# Workshop manual wanted



## 89468 (May 24, 2005)

Anyone know where I might pick up a workshop manual for a Vortec 8.1Ltr engine? I've spent several happy hours searching the GM web site and have also tried to contact them by email, but if you don't live in the US of A they don't seem inclined to acknowledge your existence.


----------



## johnsandywhite (May 9, 2005)

Hi *Gewitty*. It's not a problem of being over here it's a standard problem with finding Manuals for any RV even in the USA. If it just Motor information you are after? This link has help for most motor's:-

http://tinyurl.com/ajcle


----------



## 88926 (May 10, 2005)

Hi Gewitty
If you cant find what you need on the site John provided (seems good to me)
send me the details of what you want because i have a few days to kill before i fly home and i can try and track a manual down for you


----------



## DABurleigh (May 9, 2005)

These might be worth an email [email protected]
http://www.yanktanks.co.uk/clfiles/clchev.htm
Dave


----------



## johnsandywhite (May 9, 2005)

Yes Yank Tanks will possibly be able to help with books on engines but not on RV's in General. See my signature. Then again. Things do change in time. :roll:


----------



## 88926 (May 10, 2005)

Hi Gewitty
i have sent a pm but not sure if you got it.
Seen the workhorse rep in Lazydays got a workhorse gas motorhome manual
the best price ,freebie and it looks good 125 pages ,enjoy your holiday i will post it when i get home.By the way leave some of the Cornish hedges for me don`t take them all home with you


----------



## 89468 (May 24, 2005)

Hi Ian,

Got your original message thanks and have replied. The service has been five star so far. Much appreciated.

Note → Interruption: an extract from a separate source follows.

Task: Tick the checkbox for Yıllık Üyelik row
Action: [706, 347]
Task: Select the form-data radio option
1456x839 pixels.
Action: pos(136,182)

As for the hedges, they'll have to do what everyone else does when the YankTank takes to the road - GET OUT OF THE WAY!


----------



## 91645 (May 1, 2005)

Hi there

maybe a little late but check with "alldata" in the USA
regards


----------



## 89468 (May 24, 2005)

Thanks for the tip, but Ian actually got me one while he was in the U.S.


----------



## 91645 (May 1, 2005)

Hi

Well I was looking in thre meantime at some other sources and I tried to trace back where I bought my manual.
You can buy new manuals from Helms in the USA (expensive). 
If you are lucky you can find used ones with www.factorymanual.com where I bought my manual 1996 / P30 / 6.5l turbodiesel.My manual aws in excellent condition.
:lol:


----------



## 91645 (May 1, 2005)

Sorry wrong reference. The right one is :
www.factoryautomanuals.com


----------